Roma. Dopo il  “chiudo”, “non chiudo” delle Regione, lo stop alle discoteche è arrivato dal governo in una giornata (il 16 agosto) contrassegnata dai dati dell’Oms che annunciavano 294 mila casi nel mondo, ovvero il dato più alto in assoluto dall’inizio della pandemia. Nella stessa Italia la curva dei contagi negli ultimi giorni è cresciuta paurosamente. “I numeri del contagio in Italia, anche se tra i più bassi in Europa, sono in crescita. Non possiamo vanificare i sacrifici fatti nei mesi passati. La nostra priorità deve essere riaprire le scuole a settembre in piena sicurezza”, ha sottolineato il ministro.
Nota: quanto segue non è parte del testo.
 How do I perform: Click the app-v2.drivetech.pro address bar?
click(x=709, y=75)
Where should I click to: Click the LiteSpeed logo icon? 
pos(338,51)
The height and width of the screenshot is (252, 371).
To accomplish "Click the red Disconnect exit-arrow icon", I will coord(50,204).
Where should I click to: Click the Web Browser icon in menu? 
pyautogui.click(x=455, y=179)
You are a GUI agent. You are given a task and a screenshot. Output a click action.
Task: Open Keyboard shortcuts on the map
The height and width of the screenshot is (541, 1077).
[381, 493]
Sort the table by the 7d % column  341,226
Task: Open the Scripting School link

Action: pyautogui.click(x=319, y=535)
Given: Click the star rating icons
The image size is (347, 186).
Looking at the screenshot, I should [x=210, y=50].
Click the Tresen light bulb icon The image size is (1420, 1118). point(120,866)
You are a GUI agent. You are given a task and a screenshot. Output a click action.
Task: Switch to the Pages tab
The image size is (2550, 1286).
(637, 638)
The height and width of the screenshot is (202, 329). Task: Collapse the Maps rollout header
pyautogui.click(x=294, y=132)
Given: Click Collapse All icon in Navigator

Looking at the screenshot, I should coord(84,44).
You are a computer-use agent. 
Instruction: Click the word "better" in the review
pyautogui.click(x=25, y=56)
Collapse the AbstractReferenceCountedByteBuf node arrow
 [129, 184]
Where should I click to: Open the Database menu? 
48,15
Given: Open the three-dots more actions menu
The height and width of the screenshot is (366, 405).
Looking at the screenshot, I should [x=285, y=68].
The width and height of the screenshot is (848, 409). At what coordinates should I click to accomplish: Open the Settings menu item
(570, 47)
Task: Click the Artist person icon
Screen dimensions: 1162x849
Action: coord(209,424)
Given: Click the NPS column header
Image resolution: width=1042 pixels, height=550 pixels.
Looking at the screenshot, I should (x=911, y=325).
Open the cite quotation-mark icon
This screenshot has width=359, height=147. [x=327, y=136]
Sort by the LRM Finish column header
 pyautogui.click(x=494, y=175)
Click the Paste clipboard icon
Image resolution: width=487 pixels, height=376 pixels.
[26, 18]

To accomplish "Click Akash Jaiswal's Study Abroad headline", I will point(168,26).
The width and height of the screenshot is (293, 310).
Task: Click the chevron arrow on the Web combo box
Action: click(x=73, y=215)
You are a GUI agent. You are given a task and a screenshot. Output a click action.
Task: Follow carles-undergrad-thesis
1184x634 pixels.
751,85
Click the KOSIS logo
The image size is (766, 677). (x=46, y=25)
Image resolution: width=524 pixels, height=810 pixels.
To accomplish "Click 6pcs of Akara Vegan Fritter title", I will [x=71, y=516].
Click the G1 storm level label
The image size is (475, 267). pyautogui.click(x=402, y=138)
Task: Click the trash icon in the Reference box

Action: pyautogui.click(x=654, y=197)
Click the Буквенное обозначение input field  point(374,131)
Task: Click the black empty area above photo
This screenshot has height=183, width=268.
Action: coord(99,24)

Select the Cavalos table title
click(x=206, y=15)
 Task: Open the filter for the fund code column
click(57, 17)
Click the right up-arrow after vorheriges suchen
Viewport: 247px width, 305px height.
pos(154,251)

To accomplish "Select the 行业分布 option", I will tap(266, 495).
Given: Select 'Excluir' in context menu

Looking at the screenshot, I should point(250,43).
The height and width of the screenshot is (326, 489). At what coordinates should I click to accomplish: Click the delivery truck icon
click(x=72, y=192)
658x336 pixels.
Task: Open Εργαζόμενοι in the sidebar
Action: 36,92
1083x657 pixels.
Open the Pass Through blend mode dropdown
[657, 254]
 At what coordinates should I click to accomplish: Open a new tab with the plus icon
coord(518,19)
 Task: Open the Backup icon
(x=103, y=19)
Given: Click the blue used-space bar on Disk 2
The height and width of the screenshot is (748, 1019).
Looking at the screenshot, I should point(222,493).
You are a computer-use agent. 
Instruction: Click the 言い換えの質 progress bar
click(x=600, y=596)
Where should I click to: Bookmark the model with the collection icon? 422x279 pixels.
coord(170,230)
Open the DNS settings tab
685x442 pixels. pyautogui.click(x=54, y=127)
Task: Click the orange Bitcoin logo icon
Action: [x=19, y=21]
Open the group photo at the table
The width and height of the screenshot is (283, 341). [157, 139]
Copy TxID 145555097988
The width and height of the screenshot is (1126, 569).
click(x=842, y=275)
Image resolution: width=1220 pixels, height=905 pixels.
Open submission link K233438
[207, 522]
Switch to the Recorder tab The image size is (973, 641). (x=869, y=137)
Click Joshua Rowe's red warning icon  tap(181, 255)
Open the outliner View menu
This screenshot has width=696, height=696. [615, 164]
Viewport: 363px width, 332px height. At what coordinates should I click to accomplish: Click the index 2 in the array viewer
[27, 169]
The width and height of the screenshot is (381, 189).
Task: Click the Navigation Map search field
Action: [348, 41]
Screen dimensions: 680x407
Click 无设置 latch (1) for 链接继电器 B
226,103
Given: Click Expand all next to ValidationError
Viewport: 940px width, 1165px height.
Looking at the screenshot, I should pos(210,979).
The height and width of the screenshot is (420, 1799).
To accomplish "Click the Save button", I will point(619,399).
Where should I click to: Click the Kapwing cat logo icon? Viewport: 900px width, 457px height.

Discoteca (Foto da Freepik)

Pertanto, come riporta l’ordinanza firmata il 16 agosto dal ministro della Salute, Roberto Speranza, “sono sospese, all’aperto o al chiuso, le attività del ballo che abbiano luogo in discoteche, sale da ballo e locali assimilati destinati all’intrattenimento o che si svolgono in lidi, stabilimenti balneari, spiagge attrezzate, spiagge libere, spazi comuni delle strutture ricettive o in altri luoghi aperti al pubblico”, inoltre “vi è l’obbligo, dalle ore 18 alle 6, sull’intero territorio nazionale, di usare protezioni delle vie respiratorie anche all’aperto, negli spazi di pertinenza dei luoghi e locali aperti al pubblico nonché negli spazi pubblici (piazze, slarghi, vie, lungomari) ove per le caratteristiche fisiche sia più agevole il formarsi di assembramenti anche di natura spontanea e/o occasionale”.